Problem ▸ Please print the whole listing below exactly as it stands.
━━ Extracted entries
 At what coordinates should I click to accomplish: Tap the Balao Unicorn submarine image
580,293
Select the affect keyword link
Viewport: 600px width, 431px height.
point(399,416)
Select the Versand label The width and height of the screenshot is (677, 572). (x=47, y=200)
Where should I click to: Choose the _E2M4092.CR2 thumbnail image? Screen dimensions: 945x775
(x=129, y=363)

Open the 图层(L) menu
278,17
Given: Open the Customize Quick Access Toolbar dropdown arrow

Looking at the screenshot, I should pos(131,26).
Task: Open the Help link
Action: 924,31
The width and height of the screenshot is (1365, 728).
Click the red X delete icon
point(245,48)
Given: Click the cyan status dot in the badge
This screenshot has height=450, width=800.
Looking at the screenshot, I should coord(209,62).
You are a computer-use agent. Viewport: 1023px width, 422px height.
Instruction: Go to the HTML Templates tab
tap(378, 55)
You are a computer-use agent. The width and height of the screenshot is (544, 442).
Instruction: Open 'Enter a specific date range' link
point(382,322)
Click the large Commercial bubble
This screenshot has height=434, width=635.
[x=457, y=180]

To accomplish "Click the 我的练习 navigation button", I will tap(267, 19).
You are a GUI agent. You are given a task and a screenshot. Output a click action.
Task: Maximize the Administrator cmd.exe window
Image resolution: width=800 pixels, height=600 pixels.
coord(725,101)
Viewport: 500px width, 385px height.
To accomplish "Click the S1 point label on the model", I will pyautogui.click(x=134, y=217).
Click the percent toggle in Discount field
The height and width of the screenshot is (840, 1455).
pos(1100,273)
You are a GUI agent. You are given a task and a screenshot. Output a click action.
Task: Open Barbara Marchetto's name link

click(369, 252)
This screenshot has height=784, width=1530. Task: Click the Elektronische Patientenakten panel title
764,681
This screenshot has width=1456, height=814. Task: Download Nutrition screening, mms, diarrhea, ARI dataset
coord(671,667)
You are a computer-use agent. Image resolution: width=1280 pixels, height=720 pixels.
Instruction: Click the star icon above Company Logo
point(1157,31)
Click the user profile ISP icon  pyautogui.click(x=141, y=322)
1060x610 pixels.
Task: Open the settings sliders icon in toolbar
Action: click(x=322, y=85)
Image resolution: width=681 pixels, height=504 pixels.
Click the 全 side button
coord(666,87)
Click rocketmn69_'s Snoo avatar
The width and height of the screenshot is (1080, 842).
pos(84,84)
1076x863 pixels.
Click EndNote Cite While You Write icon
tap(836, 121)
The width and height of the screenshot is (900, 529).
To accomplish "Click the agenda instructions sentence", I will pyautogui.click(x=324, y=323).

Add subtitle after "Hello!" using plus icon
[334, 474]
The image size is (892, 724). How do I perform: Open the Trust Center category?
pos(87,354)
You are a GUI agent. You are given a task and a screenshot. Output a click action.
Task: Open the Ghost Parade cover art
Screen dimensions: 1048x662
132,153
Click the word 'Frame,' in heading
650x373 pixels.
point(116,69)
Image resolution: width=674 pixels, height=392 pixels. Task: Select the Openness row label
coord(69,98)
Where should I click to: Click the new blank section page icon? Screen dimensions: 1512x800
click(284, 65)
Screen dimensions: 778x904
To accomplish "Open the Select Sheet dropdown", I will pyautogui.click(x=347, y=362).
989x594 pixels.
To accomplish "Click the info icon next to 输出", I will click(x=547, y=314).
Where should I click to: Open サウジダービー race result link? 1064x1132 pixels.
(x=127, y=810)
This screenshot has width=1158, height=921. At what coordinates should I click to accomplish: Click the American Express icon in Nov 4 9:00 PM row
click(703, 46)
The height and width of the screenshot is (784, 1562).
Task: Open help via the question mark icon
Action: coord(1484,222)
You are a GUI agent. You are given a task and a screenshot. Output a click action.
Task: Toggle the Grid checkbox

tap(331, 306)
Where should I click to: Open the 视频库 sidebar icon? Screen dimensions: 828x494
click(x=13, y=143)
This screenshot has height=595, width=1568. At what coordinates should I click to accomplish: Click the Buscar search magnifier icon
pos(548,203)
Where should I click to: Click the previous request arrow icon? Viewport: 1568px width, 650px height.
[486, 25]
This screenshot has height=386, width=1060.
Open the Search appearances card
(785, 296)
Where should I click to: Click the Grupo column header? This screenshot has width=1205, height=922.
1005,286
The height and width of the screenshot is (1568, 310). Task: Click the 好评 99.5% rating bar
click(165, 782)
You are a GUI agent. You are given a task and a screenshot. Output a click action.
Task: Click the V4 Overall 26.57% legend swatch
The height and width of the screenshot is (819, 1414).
━━━━
Task response ▸
 At what coordinates should I click to accomplish: Tap the Balao Unicorn submarine image
580,293
Select the affect keyword link
Viewport: 600px width, 431px height.
point(399,416)
Select the Versand label The width and height of the screenshot is (677, 572). (x=47, y=200)
Where should I click to: Choose the _E2M4092.CR2 thumbnail image? Screen dimensions: 945x775
(x=129, y=363)

Open the 图层(L) menu
278,17
Given: Open the Customize Quick Access Toolbar dropdown arrow

Looking at the screenshot, I should pos(131,26).
Task: Open the Help link
Action: 924,31
The width and height of the screenshot is (1365, 728).
Click the red X delete icon
point(245,48)
Given: Click the cyan status dot in the badge
This screenshot has height=450, width=800.
Looking at the screenshot, I should coord(209,62).
You are a computer-use agent. Viewport: 1023px width, 422px height.
Instruction: Go to the HTML Templates tab
tap(378, 55)
You are a computer-use agent. The width and height of the screenshot is (544, 442).
Instruction: Open 'Enter a specific date range' link
point(382,322)
Click the large Commercial bubble
This screenshot has height=434, width=635.
[x=457, y=180]

To accomplish "Click the 我的练习 navigation button", I will tap(267, 19).
You are a GUI agent. You are given a task and a screenshot. Output a click action.
Task: Maximize the Administrator cmd.exe window
Image resolution: width=800 pixels, height=600 pixels.
coord(725,101)
Viewport: 500px width, 385px height.
To accomplish "Click the S1 point label on the model", I will pyautogui.click(x=134, y=217).
Click the percent toggle in Discount field
The height and width of the screenshot is (840, 1455).
pos(1100,273)
You are a GUI agent. You are given a task and a screenshot. Output a click action.
Task: Open Barbara Marchetto's name link

click(369, 252)
This screenshot has height=784, width=1530. Task: Click the Elektronische Patientenakten panel title
764,681
This screenshot has width=1456, height=814. Task: Download Nutrition screening, mms, diarrhea, ARI dataset
coord(671,667)
You are a computer-use agent. Image resolution: width=1280 pixels, height=720 pixels.
Instruction: Click the star icon above Company Logo
point(1157,31)
Click the user profile ISP icon  pyautogui.click(x=141, y=322)
1060x610 pixels.
Task: Open the settings sliders icon in toolbar
Action: click(x=322, y=85)
Image resolution: width=681 pixels, height=504 pixels.
Click the 全 side button
coord(666,87)
Click rocketmn69_'s Snoo avatar
The width and height of the screenshot is (1080, 842).
pos(84,84)
1076x863 pixels.
Click EndNote Cite While You Write icon
tap(836, 121)
The width and height of the screenshot is (900, 529).
To accomplish "Click the agenda instructions sentence", I will pyautogui.click(x=324, y=323).

Add subtitle after "Hello!" using plus icon
[334, 474]
The image size is (892, 724). How do I perform: Open the Trust Center category?
pos(87,354)
You are a GUI agent. You are given a task and a screenshot. Output a click action.
Task: Open the Ghost Parade cover art
Screen dimensions: 1048x662
132,153
Click the word 'Frame,' in heading
650x373 pixels.
point(116,69)
Image resolution: width=674 pixels, height=392 pixels. Task: Select the Openness row label
coord(69,98)
Where should I click to: Click the new blank section page icon? Screen dimensions: 1512x800
click(284, 65)
Screen dimensions: 778x904
To accomplish "Open the Select Sheet dropdown", I will pyautogui.click(x=347, y=362).
989x594 pixels.
To accomplish "Click the info icon next to 输出", I will click(x=547, y=314).
Where should I click to: Open サウジダービー race result link? 1064x1132 pixels.
(x=127, y=810)
This screenshot has width=1158, height=921. At what coordinates should I click to accomplish: Click the American Express icon in Nov 4 9:00 PM row
click(703, 46)
The height and width of the screenshot is (784, 1562).
Task: Open help via the question mark icon
Action: coord(1484,222)
You are a GUI agent. You are given a task and a screenshot. Output a click action.
Task: Toggle the Grid checkbox

tap(331, 306)
Where should I click to: Open the 视频库 sidebar icon? Screen dimensions: 828x494
click(x=13, y=143)
This screenshot has height=595, width=1568. At what coordinates should I click to accomplish: Click the Buscar search magnifier icon
pos(548,203)
Where should I click to: Click the previous request arrow icon? Viewport: 1568px width, 650px height.
[486, 25]
This screenshot has height=386, width=1060.
Open the Search appearances card
(785, 296)
Where should I click to: Click the Grupo column header? This screenshot has width=1205, height=922.
1005,286
The height and width of the screenshot is (1568, 310). Task: Click the 好评 99.5% rating bar
click(165, 782)
You are a GUI agent. You are given a task and a screenshot. Output a click action.
Task: Click the V4 Overall 26.57% legend swatch
The height and width of the screenshot is (819, 1414).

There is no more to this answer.